When David takes his monthly trip up to Michigan for his job, I usually take the time I have to myself to relax for a few days, and make a nice dinner for his return. I'd already tackled an Indian meal, an elaborate dinner from Findlay Market, and a from scratch pizza.

I wanted to up the ante a little and make something more involved. After a few hours on tastespotting, I decided I wanted to revisit the Italian theme. But this time, I was not stopping at pizza. David likes Italian, but his main complaint is that at some restaurants the giant brick of lasagna that's served is simply too heavy. So the solution there? Italian, tapas style.
In addition to making lots of small dishes, for some naive reason I began to regret later, I enthusiastically decided I was going to do things the hard way. As I compiled recipes and made a Gantt chart, I realized that I simply didn't have enough time to make them all once I got home from work.

So I did the logical thing. I scheduled a personal day.

Fortified with a large dose of caffeine, I began the first recipe candying the orange peels for dessert--a layered bourbon vanilla nutella panna cotta made with kefir accented by candied orange.

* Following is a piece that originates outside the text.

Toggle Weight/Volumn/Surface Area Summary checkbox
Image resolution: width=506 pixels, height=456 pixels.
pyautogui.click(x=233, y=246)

I started the panna cotta next, to give it plenty of time to set. I adapted this recipe for kefir panna cotta to make it, making the vanilla bourbon layer first, then the nutella layer and using the freezer to set one layer before adding the next.

presenting: vanilla bourbon nutella panna cotta with kefir
Next, I cut tomatoes and prepped them for roasting for the roasted tomato marinara sauce for the lasagna, spaghetti and meatballs and chicken parmesan.

Yes, I used David's Global chef knife. Don't tell him, OK?

After roasting, I combined the ingredients and left them to simmer for most of the afternoon, while babysitting my orange peels.

I made ricotta cheese. It was actually very easy, but I was still absurdly proud of my accomplishment. While the cheese was draining, I made Parmesan meatballs and stuck them in the oven.

I then started on the pasta. We don't have a pasta roller, but I figured a rolling pin would do the job. Wrong. Making pasta without a pasta roller is a real pain. Roll until you think it's thin enough, then keep rolling. And then roll some more. It was still rather thick pasta, but it had a nice texture.

Next, the oven went up to 450 to roast chickpeas.

I discovered the cat loves chickpeas. Just plain out of the can. He goes absolutely bonkers for them.

The lasagna itself is made in the jumbo muffin tin, adapted from this recipe. It makes nicely sized portions that can be frozen and are perfect for leftovers.

As the lasagna cooled, I started the chicken Parmesan nuggets, and prepped the mozzarella zucchini bites, which David declared to be the best zucchini appetizer ever.

Even with the small sizes of the dishes, we had a ton of delicious leftovers all week. At the end of the evening, I was left with a new found appreciation of how difficult it can be to cook from scratch. No wonder lasagna prep used to be an all day event. It really takes all day to make.

My day of cooking really highlighted to me how lucky some of us are to have the luxury of going out to the store and buying those things (if we so choose), and how easily we can take something simple, like pasta, for granted. I never will again.
My arms were sore from rolling out dough for days.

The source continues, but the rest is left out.